もちろん、明日明後日にも出発するというわけではない。戦いに行くのだ。しかも相手はマルディア反乱軍だけではなく、ベノアガルドの騎士団もいる。苛烈な戦いになるだろう。入念な準備が必要だった。戦力だけでなく、補給物資や兵站線も確保しなければならず、参謀局も軍も、大会議以来、多忙を極めているらしい。
その点、セツナは気楽だ。配下の軍団のことも、隊のことも考える必要がない。黒獣隊はシーラが、戦技隊はエスクがそれぞれに纏めあげているし、余計な心配は不要だった。《獅子の尾》など特にそうで、微塵も心配する必要がない。ファリア、ルウファ、ミリュウ――だれひとりとして、不安を抱く要素がない。皆優秀な武装召喚師だった。

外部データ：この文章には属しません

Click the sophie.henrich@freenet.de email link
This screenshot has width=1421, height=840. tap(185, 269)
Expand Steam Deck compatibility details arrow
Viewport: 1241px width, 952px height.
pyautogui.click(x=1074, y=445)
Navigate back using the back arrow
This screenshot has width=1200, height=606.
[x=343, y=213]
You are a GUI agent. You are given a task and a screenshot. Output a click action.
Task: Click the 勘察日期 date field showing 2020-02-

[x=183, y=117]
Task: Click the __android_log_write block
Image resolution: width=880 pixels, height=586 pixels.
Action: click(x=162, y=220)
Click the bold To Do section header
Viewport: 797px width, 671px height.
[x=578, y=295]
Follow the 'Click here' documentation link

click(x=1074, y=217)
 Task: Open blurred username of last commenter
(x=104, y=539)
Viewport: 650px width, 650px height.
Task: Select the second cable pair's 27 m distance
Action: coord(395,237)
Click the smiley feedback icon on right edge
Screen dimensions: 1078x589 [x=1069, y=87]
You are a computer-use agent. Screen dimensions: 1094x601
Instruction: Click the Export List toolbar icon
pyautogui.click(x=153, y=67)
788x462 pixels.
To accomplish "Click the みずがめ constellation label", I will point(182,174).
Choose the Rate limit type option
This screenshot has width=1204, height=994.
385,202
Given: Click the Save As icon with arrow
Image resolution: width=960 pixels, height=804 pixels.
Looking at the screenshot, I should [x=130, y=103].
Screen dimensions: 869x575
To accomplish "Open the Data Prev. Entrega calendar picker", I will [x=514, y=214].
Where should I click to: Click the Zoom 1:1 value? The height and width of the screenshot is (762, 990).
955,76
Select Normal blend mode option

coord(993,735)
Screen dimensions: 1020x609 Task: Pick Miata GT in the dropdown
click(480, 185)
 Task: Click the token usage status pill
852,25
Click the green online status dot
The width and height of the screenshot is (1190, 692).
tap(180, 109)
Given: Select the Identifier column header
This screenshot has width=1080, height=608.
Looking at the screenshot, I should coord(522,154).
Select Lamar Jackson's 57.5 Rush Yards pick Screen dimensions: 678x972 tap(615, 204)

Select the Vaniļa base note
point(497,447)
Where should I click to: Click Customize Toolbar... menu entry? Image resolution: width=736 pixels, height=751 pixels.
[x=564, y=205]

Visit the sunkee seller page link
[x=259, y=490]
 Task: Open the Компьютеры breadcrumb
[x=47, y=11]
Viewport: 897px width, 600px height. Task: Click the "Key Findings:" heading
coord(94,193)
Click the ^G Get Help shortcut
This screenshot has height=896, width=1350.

不安があるとすれば、マルディアへの派兵までにセツナの体が回復しきらないことだが、そんなことはまずありえない。たとえ明日マルディアまで出発することになったとしてもだ。マルディアは、アバードのさらに北に位置している。長旅になるのだ。マルディアに辿り着くまでに回復するだろう。
「お兄ちゃーん!」
不意にセツナの耳に飛び込んできたのは、エリナ=カローヌの声だった。
快晴の空の下、長い髪を振り乱しながら駆け寄ってくる少女にセツナは顔を綻ばせた。